This mission was studied in France in the context of GEWEX (Global Energy and Water cycle Experiment). For understanding tropical meteorological and climatic processes, it appeared necessary to obtain reliable statistics on the water and energy budget of the tropical atmosphere and to describe the evolution of its systems (monsoons, cyclones, …) at appropriate time scales. In parallel, tropical atmospheric and oceanic missions were also studied in India, which is directly concerned by these phenomena. The first originality of MEGHA-TROPIQUES is to associate three radiometric instruments allowing to observe simultaneously three interrelated components of the atmospheric engine : water vapour, condensed water (clouds and precipitations), and radiative fluxes. The second is to privilege the sampling of the intertropical zone, accounting for the large time-space variability of the tropical phenomena. Moreover, the MEGHA-TROPIQUES microwave radiometer MADRAS could be one element complementing the constellation of mini-satellites of the Global Precipitation Mission .
- to improve the knowledge of the water cycle in the intertropical region, to evaluate its consequences on the energy budget,
- to study the life cycle of tropical convective systems over ocean and continents, the environmental conditions for their appearance and evolution, their water budget, and the associated transports of water vapor.

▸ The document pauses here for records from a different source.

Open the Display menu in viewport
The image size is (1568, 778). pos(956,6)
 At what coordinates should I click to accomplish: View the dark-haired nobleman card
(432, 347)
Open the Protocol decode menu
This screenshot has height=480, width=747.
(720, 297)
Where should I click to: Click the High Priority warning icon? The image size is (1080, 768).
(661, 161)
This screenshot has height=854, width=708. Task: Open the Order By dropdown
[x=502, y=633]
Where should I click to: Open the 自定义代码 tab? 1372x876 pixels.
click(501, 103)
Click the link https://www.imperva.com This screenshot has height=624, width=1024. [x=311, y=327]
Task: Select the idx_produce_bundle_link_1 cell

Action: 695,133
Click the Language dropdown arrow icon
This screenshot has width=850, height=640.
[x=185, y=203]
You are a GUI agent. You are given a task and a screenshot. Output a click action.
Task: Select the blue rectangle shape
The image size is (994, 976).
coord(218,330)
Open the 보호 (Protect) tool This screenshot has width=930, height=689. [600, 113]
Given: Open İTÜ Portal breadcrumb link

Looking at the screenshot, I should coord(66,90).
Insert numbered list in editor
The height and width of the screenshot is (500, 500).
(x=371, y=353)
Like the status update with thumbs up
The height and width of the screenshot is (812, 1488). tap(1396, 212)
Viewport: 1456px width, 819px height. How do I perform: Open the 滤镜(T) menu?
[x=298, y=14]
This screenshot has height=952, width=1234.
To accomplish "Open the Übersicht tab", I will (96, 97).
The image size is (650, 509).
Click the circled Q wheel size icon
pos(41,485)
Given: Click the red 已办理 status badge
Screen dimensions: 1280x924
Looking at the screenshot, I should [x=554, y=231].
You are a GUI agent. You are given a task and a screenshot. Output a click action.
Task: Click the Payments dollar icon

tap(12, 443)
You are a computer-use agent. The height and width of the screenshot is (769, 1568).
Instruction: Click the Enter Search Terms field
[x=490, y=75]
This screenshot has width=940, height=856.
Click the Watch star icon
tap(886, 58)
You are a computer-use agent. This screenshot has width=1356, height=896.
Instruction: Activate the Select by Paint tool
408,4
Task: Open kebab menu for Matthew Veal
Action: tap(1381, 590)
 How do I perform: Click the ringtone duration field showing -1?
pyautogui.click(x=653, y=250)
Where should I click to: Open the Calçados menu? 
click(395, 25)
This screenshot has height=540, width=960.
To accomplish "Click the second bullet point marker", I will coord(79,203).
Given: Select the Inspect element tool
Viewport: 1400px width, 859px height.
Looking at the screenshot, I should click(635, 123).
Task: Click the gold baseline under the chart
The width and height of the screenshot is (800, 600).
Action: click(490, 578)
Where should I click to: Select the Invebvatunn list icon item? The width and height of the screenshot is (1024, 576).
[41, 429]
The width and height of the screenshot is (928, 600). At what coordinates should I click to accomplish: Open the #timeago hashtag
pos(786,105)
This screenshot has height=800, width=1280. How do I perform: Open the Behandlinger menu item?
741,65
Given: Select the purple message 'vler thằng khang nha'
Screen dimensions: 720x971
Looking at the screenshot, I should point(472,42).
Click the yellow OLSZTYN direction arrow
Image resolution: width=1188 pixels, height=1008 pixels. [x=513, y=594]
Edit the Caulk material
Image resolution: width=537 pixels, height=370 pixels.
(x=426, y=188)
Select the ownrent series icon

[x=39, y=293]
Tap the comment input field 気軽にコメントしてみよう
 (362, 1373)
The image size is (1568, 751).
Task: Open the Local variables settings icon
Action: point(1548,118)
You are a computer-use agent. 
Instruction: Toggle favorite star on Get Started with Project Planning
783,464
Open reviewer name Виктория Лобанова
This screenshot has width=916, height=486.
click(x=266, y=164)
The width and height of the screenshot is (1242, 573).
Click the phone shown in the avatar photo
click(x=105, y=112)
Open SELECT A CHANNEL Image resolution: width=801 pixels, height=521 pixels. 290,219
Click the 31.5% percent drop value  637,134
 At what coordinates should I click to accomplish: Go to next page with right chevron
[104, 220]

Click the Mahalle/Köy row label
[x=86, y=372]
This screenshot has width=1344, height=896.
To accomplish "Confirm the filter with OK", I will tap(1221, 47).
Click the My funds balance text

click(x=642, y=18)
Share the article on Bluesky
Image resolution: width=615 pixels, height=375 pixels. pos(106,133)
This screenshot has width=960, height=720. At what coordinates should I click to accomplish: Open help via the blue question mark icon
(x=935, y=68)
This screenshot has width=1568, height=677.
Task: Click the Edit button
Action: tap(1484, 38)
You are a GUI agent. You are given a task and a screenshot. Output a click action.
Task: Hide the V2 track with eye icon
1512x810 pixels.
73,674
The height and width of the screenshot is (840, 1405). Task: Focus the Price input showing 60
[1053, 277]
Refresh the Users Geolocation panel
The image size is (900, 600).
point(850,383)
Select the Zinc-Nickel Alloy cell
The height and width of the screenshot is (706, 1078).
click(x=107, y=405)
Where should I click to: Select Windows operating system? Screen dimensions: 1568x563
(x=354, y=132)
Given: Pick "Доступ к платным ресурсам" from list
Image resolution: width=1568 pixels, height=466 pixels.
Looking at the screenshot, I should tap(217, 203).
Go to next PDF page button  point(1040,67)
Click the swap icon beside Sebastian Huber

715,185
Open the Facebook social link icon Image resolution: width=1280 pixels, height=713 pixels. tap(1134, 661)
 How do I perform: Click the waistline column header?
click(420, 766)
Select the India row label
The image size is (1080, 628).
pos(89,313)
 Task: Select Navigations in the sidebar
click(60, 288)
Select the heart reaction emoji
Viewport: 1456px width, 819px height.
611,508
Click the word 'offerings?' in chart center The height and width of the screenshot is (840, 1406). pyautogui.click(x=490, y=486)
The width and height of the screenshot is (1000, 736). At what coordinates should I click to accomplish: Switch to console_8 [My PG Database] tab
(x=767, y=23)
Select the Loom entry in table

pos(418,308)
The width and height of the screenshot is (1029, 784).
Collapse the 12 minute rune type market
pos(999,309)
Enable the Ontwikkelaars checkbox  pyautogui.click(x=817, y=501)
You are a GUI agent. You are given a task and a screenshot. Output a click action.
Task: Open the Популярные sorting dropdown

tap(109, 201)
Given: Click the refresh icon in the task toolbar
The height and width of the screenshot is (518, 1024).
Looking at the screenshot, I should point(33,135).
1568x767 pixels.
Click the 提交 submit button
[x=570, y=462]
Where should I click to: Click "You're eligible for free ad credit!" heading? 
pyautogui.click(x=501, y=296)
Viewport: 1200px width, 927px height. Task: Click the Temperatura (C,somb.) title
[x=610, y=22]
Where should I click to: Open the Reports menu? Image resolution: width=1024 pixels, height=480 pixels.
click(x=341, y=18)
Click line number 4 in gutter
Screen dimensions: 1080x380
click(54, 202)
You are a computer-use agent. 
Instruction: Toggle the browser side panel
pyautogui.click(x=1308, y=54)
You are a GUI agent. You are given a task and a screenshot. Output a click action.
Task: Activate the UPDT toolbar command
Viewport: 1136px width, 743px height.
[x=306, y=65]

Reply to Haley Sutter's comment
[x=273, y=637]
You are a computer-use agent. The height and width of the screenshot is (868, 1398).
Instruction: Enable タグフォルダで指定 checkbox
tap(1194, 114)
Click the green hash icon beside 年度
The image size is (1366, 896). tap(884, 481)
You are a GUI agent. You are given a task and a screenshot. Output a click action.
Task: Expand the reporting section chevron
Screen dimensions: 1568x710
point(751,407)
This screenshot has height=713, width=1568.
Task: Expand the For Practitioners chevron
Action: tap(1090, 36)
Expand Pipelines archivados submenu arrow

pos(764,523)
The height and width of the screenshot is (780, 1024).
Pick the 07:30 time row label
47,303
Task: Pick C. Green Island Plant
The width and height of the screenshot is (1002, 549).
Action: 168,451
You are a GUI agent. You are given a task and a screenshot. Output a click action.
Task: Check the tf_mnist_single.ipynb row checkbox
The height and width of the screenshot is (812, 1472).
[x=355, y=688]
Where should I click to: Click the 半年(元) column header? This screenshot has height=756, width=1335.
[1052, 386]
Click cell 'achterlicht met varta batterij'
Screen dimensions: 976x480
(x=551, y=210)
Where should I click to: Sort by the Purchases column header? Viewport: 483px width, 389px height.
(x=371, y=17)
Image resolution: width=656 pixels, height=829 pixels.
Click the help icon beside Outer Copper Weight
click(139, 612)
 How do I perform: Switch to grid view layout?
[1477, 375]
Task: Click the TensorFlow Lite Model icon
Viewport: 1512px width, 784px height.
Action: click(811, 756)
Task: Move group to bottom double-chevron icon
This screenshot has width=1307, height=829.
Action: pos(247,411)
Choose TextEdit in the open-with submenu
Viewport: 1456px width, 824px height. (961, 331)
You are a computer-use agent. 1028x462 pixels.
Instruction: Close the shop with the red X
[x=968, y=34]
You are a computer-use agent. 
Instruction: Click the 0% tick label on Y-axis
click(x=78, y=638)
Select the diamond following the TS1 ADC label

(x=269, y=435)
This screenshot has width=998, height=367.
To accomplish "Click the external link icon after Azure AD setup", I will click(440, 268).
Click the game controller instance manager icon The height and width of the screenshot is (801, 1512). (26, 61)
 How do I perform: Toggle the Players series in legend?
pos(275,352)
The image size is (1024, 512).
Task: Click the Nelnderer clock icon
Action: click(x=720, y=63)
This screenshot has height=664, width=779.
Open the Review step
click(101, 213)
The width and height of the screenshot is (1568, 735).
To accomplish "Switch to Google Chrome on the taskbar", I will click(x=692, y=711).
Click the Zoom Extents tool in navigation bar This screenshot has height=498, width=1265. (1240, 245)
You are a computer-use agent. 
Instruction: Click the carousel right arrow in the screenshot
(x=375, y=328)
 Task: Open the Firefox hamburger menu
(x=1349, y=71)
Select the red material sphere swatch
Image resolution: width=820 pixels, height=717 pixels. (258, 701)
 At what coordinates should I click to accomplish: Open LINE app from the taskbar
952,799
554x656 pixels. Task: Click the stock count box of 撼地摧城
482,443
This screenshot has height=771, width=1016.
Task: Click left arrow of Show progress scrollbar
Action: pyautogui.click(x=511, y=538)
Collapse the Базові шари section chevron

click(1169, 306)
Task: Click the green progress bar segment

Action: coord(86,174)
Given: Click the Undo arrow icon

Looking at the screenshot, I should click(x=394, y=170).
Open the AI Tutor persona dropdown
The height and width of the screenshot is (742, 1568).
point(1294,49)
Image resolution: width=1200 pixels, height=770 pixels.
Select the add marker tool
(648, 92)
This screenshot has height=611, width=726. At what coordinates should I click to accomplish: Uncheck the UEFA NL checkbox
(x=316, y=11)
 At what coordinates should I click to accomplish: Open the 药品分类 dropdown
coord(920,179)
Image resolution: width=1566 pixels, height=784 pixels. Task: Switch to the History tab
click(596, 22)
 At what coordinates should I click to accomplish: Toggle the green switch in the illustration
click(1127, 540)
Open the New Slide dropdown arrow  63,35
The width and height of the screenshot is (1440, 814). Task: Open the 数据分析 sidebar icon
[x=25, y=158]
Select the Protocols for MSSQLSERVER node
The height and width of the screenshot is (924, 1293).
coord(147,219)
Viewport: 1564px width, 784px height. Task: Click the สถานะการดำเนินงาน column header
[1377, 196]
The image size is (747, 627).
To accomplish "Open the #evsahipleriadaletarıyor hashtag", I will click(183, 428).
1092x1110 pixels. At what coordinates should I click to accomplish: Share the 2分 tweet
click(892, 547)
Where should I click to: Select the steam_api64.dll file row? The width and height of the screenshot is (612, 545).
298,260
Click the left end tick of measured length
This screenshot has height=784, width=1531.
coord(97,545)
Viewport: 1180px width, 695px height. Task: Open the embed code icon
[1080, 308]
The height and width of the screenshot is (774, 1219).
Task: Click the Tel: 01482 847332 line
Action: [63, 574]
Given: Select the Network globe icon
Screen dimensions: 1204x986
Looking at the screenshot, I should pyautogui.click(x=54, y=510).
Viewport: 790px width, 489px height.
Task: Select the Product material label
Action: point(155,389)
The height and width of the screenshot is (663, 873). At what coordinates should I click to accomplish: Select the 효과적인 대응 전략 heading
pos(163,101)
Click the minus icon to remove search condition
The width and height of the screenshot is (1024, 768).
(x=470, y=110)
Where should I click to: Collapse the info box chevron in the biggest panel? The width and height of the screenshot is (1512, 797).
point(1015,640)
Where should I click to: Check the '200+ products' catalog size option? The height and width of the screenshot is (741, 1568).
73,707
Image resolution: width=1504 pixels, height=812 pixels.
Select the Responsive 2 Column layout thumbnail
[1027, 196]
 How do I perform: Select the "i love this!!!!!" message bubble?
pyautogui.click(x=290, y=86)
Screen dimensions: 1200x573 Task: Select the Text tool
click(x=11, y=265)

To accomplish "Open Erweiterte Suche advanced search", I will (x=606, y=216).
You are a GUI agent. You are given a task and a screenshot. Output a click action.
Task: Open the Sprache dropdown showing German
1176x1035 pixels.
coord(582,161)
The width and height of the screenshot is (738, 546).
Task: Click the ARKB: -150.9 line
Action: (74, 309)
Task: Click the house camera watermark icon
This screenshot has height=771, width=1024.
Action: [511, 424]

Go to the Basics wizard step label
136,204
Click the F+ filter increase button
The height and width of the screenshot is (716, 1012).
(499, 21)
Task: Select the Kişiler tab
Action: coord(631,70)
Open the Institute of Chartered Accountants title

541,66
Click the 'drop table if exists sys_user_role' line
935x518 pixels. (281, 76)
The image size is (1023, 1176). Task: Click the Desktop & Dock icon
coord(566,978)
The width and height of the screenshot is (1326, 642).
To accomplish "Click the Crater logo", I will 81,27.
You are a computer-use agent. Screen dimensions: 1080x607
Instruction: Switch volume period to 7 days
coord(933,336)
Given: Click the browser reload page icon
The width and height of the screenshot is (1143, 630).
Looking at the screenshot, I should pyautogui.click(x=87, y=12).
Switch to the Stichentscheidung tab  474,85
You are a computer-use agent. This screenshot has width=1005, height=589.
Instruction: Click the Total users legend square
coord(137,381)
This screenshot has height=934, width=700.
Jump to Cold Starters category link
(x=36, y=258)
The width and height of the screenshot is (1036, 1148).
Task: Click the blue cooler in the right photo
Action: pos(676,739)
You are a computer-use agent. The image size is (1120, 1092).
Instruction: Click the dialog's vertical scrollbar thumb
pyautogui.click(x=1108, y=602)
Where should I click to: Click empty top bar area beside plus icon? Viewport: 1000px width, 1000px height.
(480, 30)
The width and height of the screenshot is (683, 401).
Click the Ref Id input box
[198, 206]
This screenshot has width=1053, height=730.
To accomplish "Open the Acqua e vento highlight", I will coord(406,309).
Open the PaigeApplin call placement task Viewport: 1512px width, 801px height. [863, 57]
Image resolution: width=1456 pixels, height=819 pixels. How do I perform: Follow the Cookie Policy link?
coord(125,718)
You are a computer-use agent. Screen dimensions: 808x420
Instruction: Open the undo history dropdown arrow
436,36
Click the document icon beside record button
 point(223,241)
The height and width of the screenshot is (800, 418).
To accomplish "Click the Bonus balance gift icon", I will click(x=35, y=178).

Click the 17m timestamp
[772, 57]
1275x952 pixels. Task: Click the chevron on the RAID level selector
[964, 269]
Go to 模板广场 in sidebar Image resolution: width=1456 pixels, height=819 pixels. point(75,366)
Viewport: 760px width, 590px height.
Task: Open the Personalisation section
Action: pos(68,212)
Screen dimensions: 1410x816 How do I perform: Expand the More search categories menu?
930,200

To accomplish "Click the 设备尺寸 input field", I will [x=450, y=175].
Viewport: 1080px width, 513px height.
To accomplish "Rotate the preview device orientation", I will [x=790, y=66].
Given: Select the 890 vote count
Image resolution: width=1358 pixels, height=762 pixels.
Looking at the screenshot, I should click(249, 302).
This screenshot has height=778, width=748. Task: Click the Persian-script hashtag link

- to provide data about the processes leading to dramatic weather events affecting the Tropical countries, as hurricanes, systems producing heavy rainfalls, processes governing monsoons variability or droughts.
The key of this mission is the repetitivity of the measurement in the Tropics. The orbit of the platform must be in a low inclination on the equatorial plane. The altitude of the orbit has to be high enough to allow a wide swath of the instruments.
Geophysical parameters to be retrieved:
Atmospheric water cycle elements: Water vapor (integrated and vertical distribution), cloud condensed water content, ice/water, precipitation.
Radiative budget elements: solar reflected and terrestrial emitted fluxes at the top of the atmosphere.
The instruments have to be complementary to what exists on geostationary satellites (VIS-IR imagers). Microwave instruments are then fundamental. The main payload instruments are:
- A microwave imager (MADRAS) aimed mainly to study precipitation and cloud properties, including ice at the top of clouds (SSM/I type, with an additional channel at 157 GHz).
- A microwave sounding instrument for the atmospheric water vapor (SAPHIR - 6 channels in the 183 GHz band).
- A radiometer devoted to the measurement of outgoing radiative fluxes at the top of the atmosphere (ScaRaB).